The Food Truck Court will debut at The Pour House this Saturday from 12 noon-5:30 p.m. Organizer Cory Burke of Roti Rolls says the weekly gathering will feature no fewer than two trucks. “There will be a maximum of 15 as it grows,” he adds. “We will try to keep it around 5-6 to start and see where it takes us.”
In addition to a rotating array of trucks parked in the same place, the Saturday afternoon Court will feature live music, drinks on the bar’s new deck and “family-fun activities” provided by Charleston Fun Factory, such as a jump castle and a mechanical bull.
“This has been a long time coming and we are stoked to be a part of it,” Burke says. “Our dream has always been to have a place for all the trucks to call home and be able to help one another promote, succeed, and have some fun.”
While food trucks are now common across the country, clusters of carts are relatively rare beyond the most truck-supportive cities. As late as 2011, Portland’s alt-weekly could justifiably claim “the prevalence of designed pods is still unique to Portland,” perhaps because pods require so much coordination and cooperation (the family-fun activities are optional.) But eaters who enjoy having a range of culinary choices love them.
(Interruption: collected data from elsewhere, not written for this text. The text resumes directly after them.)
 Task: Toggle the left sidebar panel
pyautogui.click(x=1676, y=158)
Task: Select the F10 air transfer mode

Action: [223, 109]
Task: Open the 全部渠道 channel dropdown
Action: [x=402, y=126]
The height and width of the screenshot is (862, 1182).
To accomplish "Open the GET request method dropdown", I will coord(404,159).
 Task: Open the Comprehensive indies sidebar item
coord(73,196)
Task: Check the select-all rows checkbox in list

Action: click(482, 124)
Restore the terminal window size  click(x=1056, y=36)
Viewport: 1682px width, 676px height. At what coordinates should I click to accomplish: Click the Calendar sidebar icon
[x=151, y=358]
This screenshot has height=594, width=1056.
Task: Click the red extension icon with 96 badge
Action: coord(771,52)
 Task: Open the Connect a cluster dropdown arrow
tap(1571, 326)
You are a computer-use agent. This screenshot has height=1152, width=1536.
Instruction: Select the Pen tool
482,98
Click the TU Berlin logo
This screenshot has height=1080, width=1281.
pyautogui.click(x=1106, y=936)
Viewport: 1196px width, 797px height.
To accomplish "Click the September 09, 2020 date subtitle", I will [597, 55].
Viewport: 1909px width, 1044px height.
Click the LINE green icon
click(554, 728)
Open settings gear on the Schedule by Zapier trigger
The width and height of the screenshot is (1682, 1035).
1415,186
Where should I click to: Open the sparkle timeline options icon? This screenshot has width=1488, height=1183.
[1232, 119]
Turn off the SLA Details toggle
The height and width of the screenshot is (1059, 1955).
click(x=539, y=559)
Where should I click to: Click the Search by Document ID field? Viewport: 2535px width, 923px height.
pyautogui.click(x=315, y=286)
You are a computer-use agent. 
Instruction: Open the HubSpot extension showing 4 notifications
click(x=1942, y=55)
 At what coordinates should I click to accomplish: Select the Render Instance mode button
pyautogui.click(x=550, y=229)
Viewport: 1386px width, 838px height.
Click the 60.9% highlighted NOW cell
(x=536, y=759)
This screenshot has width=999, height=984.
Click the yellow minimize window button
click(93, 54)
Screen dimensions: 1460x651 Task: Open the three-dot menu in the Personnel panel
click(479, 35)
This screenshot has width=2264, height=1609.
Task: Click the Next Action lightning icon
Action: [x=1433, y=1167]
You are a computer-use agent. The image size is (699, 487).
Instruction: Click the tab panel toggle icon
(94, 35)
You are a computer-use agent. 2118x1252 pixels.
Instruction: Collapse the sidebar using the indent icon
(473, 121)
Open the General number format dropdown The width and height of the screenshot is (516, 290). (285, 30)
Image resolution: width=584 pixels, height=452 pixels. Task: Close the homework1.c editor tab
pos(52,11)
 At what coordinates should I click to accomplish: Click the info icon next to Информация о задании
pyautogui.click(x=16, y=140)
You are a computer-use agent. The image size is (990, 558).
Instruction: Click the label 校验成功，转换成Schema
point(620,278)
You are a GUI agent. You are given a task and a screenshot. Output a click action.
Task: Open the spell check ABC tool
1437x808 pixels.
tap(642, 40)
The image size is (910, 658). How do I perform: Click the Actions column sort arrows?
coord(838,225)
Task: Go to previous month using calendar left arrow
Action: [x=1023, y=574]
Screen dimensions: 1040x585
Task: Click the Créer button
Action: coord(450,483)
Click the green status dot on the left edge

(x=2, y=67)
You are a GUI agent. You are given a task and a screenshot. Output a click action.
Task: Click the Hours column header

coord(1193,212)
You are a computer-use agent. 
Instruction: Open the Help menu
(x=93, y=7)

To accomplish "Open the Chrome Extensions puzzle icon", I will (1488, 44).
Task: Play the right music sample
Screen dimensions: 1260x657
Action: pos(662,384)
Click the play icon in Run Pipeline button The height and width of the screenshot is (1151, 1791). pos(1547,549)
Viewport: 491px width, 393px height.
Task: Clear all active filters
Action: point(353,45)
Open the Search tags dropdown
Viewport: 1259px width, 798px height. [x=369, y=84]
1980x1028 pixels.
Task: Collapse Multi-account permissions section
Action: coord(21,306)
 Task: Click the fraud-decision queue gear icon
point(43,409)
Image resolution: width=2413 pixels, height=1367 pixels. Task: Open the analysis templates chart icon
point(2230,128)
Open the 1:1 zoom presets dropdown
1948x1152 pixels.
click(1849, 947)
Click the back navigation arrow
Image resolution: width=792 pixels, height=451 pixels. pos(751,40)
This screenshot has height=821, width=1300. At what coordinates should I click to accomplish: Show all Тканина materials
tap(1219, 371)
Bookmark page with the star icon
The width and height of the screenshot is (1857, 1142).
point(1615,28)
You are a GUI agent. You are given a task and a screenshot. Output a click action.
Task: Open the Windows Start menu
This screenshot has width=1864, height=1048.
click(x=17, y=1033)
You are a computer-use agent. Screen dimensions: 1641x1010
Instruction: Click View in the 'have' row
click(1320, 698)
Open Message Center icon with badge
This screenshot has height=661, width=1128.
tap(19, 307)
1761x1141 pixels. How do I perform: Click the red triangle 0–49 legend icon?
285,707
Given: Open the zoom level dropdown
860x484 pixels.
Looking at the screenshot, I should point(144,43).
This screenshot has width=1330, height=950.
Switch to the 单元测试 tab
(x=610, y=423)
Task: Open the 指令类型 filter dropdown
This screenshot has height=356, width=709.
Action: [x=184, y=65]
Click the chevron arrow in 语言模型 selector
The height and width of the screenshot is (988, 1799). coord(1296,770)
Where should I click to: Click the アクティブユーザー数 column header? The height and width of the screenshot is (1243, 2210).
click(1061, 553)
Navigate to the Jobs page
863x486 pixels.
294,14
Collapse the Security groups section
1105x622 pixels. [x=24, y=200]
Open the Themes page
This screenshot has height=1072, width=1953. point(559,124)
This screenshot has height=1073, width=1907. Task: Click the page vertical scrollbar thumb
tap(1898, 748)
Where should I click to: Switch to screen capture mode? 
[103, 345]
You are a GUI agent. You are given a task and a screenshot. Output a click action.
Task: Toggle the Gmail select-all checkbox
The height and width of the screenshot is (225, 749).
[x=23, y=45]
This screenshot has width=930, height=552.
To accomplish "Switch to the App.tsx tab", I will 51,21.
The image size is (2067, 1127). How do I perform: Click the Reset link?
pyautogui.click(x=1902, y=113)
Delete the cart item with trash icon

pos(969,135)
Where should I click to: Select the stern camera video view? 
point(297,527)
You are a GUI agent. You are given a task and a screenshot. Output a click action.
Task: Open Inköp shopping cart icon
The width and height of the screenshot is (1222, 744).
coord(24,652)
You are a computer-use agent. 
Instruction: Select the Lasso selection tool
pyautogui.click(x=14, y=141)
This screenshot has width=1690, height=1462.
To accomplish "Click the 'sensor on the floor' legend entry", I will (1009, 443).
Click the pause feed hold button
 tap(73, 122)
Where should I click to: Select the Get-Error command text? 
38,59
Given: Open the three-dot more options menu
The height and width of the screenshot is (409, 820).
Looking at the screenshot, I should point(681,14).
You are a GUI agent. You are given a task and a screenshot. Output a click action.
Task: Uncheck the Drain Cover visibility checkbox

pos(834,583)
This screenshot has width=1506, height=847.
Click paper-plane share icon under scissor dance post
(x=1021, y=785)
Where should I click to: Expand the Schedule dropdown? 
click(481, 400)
According to Burke, “Eat Street”, which in 2011 materialized at the corner of Morris and Coming streets, “blew up quick and worked out very well for a few months. Unfortunately, we had to close it down because the owner wanted to use the lot for parking.”
There’s no set appearance schedule for The Food Truck Court; Burke says participation will depend on “who is available.”
“Alex (Harris, owner of The Pour House) and I have talked about doing something like this for a while, and I am very excited to see it come together,” Burke says. “As it grows, we will most likely add more vendors, purveyors and activities. We hope it becomes a space that is truly community -driven and supportive of all small, locally owned businesses.”